Understanding gender

Page contents:

Introduction

What is gender and why does it matter, gender relations and status in the household, intersection of gender and other forms of discrimination, masculinities, gender analysis and mainstreaming, further resources.

Gender is an important consideration in development. It is a way of looking at how social norms and power structures impact on the lives and opportunities available to different groups of men and women. Globally, more women than men live in poverty. Women are also less likely than men to receive basic education and to be appointed to a political position nationally and internationally. Understanding that men and women, boys and girls experience poverty differently and face different barriers in accessing services, economic resources and political opportunities helps to target interventions.

Before undertaking a gender analysis, it is important to understand the concept of ‘gender’. According to the World Development Report (WDR) 2012, gender is defined as socially constructed norms and ideologies which determine the behaviour and actions of men and women. Understanding these gender relations and the power dynamics behind them is a prerequisite for understanding individuals’ access to and distribution of resources, the ability to make decisions and the way women and men, boys and girls are affected by political processes and social development.

Compared with men, women control fewer political and economic resources, including land, employment and traditional positions of authority.
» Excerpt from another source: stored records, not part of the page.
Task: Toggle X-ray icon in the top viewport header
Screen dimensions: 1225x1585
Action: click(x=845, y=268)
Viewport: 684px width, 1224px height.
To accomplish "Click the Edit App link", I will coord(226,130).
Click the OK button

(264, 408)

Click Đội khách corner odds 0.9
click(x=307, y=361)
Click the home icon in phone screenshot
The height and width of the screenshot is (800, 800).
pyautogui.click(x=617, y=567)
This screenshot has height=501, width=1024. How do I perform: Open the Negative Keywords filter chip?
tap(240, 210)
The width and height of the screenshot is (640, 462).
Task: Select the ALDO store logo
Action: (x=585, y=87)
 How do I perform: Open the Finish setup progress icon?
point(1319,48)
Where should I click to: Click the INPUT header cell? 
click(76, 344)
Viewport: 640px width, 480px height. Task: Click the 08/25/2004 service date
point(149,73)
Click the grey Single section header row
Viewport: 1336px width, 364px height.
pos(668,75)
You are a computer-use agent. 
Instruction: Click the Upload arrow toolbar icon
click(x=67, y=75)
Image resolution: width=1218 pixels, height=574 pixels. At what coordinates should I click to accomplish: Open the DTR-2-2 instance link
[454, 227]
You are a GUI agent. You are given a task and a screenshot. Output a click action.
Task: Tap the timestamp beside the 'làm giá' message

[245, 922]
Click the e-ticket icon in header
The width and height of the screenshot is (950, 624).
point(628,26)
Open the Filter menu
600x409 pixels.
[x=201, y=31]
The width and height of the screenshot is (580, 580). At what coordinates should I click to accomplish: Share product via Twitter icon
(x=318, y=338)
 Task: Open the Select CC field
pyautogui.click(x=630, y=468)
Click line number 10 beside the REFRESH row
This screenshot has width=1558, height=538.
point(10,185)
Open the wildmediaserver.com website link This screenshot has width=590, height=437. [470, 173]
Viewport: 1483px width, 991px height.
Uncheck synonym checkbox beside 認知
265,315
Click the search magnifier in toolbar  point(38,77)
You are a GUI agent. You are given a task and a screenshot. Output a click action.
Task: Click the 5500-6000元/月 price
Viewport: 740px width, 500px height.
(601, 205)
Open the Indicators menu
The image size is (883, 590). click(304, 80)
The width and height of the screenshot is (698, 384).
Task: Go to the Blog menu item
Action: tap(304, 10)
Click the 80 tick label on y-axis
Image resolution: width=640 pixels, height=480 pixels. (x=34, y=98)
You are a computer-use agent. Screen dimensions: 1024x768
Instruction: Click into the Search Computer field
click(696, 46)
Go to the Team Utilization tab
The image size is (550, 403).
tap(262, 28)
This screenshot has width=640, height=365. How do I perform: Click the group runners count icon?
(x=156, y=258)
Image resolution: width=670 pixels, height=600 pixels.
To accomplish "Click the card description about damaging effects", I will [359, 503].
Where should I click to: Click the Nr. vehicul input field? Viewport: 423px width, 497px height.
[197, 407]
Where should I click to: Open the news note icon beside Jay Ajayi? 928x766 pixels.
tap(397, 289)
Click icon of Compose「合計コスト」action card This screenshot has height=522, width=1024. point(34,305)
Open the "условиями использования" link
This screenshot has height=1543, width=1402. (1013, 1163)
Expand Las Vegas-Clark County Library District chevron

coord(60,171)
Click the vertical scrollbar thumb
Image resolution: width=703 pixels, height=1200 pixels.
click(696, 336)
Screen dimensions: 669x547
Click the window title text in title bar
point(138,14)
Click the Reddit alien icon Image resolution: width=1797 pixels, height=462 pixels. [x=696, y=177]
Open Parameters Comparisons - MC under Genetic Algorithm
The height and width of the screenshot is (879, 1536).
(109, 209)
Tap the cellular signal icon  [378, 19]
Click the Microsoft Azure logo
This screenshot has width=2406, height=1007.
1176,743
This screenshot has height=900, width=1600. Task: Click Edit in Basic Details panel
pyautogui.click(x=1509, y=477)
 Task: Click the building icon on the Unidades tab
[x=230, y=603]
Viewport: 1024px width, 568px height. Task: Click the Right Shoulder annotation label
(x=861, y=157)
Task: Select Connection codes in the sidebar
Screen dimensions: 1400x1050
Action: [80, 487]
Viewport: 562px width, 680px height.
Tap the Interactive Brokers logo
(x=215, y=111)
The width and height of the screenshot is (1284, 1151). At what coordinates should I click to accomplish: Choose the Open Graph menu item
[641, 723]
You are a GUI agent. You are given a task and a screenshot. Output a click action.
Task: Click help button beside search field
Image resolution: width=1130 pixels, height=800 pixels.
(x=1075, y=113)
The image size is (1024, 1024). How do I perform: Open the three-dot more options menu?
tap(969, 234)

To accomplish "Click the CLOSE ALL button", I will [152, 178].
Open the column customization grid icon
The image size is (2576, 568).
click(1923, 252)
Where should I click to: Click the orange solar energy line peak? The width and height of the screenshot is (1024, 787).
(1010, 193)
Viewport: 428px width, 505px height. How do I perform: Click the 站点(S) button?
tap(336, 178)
Acknowledging and incorporating these gender inequalities into programmes and analyses is therefore extremely important, both from a human rights perspective and to maximise impact and socioeconomic development. The WDR 2012 highlights the importance of directly targeting the persistent constraints and obstacles to women’s equality (especially in areas of economic empowerment, educational gaps, household/societal voice, and violence against women) in order to enhance productivity and improve longer-term development outcomes. Gender equality is also important for sustainable peace, and there is a growing body of empirical evidence suggesting that a higher level of gender inequality is associated with higher risks of internal conflict.

World Bank. (2012). ‘Overview’ in World Development Report 2012: Gender Equality and Development, World Bank, Washington DC This report examines how greater gender equality can enhance productivity, improve development outcomes for the next generation, and make institutions more representative. Markets, institutions, and households play a role in reducing inequality, and globalisation can provide important opportunities. Domestic actors need to focus on reducing female mortality, narrowing education and earnings disparities, increasing women’s voice, and limiting gender inequality across generations. The international community needs to ensure consistent support, improve the availability of gender-disaggregated data, and extend partnerships beyond governments and development agencies.

The development of gender on the international agenda

The concept of gender emerged with Ester Boserup’s influential work in the early 1970s which challenged the notion of women as passive beneficiaries of development. She called for a focus on Women in Development (WID), to acknowledge the contributions of women’s often invisible labour. Following frustration with the slow progress of WID, other approaches emerged that criticised the WID approach as being one of simply ‘add women and stir’. The Women and Development (WAD) approach emphasised the need for structural changes in the global political economy.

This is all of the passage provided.